Do you know your triglyceride level? New evidence strongly suggests that it is time to add triglycerides to cholesterol and homocysteine as substances in the blood that influence your chances of developing heart disease.
Triglycerides are basic particles of fat carried through the bloodstream by various molecules. They are derived from fats eaten in food or made in the body from other energy sources like carbohydrates.The new evidence indicates that blood levels of triglycerides that have long been considered "normal" - 200 milligrams in 100 milliliters of blood serum - are actually too high and should be monitored and controlled along with other coronary risk factors.
New Limits of Safety
The National Cholesterol Education Program lists 200 milligrams as a normal blood level of triglycerides. Levels of 200 milligrams to 400 milligrams are considered borderline, warranting changes in diet to bring them down.
Drug therapy to lower triglycerides, according to the national guidelines, should be reserved for those with levels higher than 400 milligrams as well as those with levels of 200 to 400 who have other coronary risk factors like smoking, diabetes or high cholesterol.

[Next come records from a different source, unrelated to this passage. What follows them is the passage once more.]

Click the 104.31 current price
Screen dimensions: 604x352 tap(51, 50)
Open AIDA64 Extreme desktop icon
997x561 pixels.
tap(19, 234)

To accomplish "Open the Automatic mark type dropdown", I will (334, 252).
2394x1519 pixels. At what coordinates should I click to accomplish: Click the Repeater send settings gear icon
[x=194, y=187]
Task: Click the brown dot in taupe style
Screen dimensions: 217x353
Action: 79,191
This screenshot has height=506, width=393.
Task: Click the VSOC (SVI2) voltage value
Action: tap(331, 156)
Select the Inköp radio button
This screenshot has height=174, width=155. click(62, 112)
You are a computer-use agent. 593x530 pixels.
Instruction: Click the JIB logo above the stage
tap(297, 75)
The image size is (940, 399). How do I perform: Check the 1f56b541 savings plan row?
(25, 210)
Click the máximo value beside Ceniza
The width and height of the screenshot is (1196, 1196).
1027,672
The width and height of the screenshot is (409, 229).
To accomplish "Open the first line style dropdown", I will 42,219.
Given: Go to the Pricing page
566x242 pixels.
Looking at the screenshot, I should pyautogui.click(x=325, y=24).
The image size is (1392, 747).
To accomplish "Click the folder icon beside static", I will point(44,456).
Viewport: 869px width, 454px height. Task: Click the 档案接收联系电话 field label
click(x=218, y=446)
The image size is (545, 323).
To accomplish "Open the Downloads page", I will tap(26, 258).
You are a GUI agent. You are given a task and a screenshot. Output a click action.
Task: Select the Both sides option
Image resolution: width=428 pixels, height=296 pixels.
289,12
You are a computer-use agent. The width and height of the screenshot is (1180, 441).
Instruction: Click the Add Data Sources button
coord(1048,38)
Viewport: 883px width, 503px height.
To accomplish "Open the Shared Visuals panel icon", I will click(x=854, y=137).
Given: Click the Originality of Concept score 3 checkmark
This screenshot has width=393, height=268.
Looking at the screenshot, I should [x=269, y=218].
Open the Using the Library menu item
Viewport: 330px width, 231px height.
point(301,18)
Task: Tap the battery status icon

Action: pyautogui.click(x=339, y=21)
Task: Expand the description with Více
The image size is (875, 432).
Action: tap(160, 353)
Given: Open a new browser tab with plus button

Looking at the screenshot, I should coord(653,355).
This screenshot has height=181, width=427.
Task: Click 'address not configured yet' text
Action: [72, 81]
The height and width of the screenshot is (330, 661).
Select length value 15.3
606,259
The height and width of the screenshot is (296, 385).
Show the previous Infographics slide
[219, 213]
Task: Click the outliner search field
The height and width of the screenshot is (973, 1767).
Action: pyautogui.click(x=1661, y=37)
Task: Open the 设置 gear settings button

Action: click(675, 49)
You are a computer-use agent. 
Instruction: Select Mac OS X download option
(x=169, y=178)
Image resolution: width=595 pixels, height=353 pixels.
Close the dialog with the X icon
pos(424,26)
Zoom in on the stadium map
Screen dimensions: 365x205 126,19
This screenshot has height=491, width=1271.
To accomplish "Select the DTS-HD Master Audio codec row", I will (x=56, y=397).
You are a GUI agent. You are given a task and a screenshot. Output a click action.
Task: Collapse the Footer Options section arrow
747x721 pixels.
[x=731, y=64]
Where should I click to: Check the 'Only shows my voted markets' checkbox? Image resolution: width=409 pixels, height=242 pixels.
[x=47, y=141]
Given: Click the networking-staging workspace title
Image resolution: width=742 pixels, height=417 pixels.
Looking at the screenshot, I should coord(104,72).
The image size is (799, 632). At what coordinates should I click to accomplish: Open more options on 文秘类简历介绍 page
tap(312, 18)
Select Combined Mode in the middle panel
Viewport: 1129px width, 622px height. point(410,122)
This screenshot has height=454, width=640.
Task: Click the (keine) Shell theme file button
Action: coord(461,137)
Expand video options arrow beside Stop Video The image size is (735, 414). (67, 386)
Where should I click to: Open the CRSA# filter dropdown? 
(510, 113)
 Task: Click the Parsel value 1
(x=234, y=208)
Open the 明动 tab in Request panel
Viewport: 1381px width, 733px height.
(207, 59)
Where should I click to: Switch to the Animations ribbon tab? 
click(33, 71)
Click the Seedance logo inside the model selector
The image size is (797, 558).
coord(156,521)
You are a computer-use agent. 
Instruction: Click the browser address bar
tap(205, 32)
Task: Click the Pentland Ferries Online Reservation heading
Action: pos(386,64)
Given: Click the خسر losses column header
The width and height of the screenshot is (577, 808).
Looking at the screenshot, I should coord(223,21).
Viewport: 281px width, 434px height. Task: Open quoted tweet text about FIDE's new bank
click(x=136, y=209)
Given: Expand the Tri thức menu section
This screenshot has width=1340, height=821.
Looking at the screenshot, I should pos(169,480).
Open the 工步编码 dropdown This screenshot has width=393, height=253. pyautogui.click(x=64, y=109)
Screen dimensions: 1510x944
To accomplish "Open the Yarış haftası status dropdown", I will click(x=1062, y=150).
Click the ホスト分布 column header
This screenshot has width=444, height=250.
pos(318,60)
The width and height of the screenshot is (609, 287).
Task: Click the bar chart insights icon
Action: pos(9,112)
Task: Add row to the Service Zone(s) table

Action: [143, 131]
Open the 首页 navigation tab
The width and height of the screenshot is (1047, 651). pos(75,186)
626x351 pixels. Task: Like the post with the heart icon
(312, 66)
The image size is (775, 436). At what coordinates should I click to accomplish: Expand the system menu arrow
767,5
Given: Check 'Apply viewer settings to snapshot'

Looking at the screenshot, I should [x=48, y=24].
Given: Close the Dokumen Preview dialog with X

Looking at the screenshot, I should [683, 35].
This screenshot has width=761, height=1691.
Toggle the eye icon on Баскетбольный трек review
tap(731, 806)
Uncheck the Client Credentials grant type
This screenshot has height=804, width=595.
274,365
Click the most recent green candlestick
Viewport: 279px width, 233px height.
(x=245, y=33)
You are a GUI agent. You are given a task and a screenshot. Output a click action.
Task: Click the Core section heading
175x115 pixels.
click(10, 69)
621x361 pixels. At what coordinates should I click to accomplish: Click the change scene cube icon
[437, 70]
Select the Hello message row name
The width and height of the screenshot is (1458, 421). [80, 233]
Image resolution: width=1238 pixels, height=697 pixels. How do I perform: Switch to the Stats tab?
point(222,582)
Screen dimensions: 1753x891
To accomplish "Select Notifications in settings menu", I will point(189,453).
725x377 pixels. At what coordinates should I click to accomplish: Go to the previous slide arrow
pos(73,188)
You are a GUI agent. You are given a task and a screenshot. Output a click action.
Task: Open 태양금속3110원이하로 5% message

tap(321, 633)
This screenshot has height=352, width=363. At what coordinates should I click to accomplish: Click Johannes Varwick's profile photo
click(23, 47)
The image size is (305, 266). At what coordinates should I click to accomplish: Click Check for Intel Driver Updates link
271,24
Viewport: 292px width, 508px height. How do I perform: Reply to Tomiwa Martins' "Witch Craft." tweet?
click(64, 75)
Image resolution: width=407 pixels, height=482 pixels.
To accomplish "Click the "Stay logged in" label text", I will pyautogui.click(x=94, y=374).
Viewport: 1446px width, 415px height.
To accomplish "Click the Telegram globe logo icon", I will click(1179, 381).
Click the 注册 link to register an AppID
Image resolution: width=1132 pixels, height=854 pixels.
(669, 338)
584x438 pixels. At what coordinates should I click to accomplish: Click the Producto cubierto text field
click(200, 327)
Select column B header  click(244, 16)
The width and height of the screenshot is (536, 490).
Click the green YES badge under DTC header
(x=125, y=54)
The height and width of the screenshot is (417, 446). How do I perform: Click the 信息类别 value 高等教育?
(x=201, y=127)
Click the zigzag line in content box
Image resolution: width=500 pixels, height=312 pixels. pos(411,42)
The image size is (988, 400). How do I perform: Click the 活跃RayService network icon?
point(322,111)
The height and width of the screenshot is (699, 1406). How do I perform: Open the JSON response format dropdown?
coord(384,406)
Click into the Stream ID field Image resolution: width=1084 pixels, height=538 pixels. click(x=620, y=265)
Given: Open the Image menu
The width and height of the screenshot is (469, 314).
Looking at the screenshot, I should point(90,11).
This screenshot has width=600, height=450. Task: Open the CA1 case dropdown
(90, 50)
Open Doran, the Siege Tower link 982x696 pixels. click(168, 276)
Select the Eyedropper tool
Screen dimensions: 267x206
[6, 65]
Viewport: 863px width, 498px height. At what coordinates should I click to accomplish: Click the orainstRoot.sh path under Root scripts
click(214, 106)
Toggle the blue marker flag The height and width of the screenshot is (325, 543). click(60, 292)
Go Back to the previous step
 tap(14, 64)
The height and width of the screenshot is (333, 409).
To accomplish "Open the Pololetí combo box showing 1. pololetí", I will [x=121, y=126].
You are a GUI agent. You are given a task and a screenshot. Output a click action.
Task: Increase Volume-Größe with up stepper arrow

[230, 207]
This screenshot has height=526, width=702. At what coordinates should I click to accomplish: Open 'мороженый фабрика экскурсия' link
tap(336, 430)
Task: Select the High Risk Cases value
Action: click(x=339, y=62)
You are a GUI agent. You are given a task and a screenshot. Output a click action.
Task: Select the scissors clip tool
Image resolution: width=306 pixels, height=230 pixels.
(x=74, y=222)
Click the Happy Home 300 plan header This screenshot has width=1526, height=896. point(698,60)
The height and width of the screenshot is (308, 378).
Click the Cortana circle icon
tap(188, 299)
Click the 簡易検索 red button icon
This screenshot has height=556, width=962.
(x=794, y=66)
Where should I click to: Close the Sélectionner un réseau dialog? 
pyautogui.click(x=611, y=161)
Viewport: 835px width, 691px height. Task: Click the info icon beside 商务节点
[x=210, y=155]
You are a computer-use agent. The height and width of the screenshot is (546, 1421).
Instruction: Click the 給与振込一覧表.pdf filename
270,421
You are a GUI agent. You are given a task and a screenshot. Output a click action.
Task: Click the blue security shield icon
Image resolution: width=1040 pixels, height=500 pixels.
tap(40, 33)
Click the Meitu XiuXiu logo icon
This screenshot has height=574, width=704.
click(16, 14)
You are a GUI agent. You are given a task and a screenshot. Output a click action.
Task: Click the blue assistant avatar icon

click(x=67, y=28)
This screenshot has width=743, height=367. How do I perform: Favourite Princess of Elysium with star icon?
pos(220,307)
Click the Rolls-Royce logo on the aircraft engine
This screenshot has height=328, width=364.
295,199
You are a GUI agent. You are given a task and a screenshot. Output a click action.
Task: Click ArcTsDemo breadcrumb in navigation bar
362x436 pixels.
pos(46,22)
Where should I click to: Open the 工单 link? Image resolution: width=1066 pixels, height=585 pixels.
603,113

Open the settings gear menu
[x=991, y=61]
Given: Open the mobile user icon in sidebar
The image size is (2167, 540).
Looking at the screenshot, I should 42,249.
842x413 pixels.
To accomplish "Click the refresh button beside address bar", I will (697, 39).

However, the Baltimore study found that those with triglyceride levels at or above 100 milligrams (as measured after a 12-hour fast) were 50 percent more likely than those with levels below 100 to suffer heart attacks, need bypass surgery or angioplasty, or die from heart disease. This study, which followed 350 men and women for an 18-year period, was published in May in The Journal of the American College of Cardiology.
Researchers had assumed that if high triglyceride levels were hazardous, the higher the level the greater the risk would be. But this is not always the case. In fact, some people with very high triglyceride levels - 1,000 milligrams or more - are no worse off than those with levels of 200.
Further complicating the picture, when triglyceride levels go up, blood levels of protective HDL-cholesterol go down, suggesting that low HDLs, not high triglycerides, are really responsible for any increased coronary risk found in people with high triglycerides.
And a Danish study of 3,000 initially healthy middle-aged and elderly men found that the risk of suffering a first heart attack rose substantially when triglyceride levels were above 140, regardless of HDL levels.
Finally, in an analysis published last year in the Journal of Cardiovascular Risk that combined the results of 17 triglyceride studies among a total of 46,413 men and 10,864 women who had been followed for years, Dr. John Hokanson and Dr. Melissa Austin of the University of Washington in Seattle reported, "Triglyceride is a risk factor for cardiovascular disease for both men and women in the general population, independent of HDL."
Missing from this impressive set of data is a large long-term study showing that reducing triglyceride levels that are above 100 or even 200 milligrams can prevent serious heart problems.
Small studies indicate that lowering high triglycerides may be as effective in preventing coronary artery disease as lowering the level of heart-damaging cholesterol.
In the Meantime . . .
Diets high in saturated fats (from meats and dairy foods), sugars (including natural sugars in fruit), alcohol and refined carbohydrates (white bread, white rice, etc.) can raise blood levels of triglycerides. If people on a very low-fat diet replace fats with sugars and refined starches, triglyceride levels may rise and protective HDLs fall.
Some experts say that if weight is not a problem, it may be better to replace artery-clogging saturated fats with heart-healthy olive and canola oils and to eat more fish rich in omega-3 fatty acids like mackerel, sardines, herring, bluefish and salmon.